Italy arrived at the first deadline, in 2001, with 50% of paper and cardboard recycled, well above its targets. Three years later, in 2004, the percentage was 62.4%, above the European target for the end of 2008. The 75% target set by the European Union for the end of 2025 was reached in 2009, a full sixteen years early. And today, Comieco data certifies that the 85% threshold, to be reached by 2035, was exceeded last year, standing at 87.4%.
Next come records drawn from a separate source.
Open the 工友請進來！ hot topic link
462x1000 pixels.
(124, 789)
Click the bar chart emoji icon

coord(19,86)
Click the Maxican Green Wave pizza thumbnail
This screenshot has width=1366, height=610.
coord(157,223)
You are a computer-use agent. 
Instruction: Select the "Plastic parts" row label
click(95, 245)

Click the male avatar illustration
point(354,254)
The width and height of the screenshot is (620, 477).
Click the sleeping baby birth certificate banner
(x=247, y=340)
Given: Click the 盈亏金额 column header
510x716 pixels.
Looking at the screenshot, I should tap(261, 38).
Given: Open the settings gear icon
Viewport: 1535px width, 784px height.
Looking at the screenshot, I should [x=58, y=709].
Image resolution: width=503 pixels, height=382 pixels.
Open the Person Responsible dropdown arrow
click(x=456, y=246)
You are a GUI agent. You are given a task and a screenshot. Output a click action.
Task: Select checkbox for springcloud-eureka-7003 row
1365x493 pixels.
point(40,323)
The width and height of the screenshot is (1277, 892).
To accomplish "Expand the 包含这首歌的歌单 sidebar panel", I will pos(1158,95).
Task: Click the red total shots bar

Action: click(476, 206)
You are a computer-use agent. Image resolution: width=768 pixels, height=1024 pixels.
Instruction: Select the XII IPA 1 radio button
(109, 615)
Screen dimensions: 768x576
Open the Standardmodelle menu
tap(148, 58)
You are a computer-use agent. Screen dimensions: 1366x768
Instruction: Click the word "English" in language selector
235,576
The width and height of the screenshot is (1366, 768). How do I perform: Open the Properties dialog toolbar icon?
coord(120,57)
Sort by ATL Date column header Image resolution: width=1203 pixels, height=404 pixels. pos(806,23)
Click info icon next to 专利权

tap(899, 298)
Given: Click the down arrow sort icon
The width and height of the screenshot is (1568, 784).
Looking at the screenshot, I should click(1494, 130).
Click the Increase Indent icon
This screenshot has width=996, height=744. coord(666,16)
This is a result that shows how the industry in Italy has responded with civic awareness to the call for sustainability, working at all levels for a common purpose. Just think of the challenge represented by the last two years, a two-year period during which 56% of Italian paper production was destined for packaging, for a total of 4.8 million tonnes in 2020 and a growth of 4.7% over the previous year. All of this is driven by the pandemic, which has obviously led to a drastic change in consumer buying habits and given rise to a boom in e-commerce and delivery. The industry's response has been exemplary: compared to the 4.6 million tonnes of paper and cardboard that will be consumed in 2020, 4 million tonnes (87.4%) have been recycled and a further 347,000 tonnes recovered as energy, for a total of 94.8% (Comieco data).
All this leads to the economic circularity that is increasingly the goal to strive for. According to CEPI's 2021 data, 32 million tonnes of recycled paper and cardboard were used in Europe in 2020, up 5.6% on the previous year. The country with the highest growth percentage of all is Italy, which stands at 9.3%, higher even than Germany.
This story of Italian excellence has, in recent years, received official recognition to underline the excellent work done. First and foremost, the reference in the Recovery Plan approved by the Chamber in spring 2021 that the paper and cardboard chain is central to the country's technological and sustainable development. Secondly, Decree 188/2020 coming into force on 24 August 2021, which governs the criteria for the end of the waste status of separately collected paper and cardboard at national level. This is a replacement based on the continuity of the previous Ministerial Decree of 5.2.1998 (which in turn was a pioneer in Europe) which makes Italy the only European country, together with Spain, to have already adopted an End of Waste system.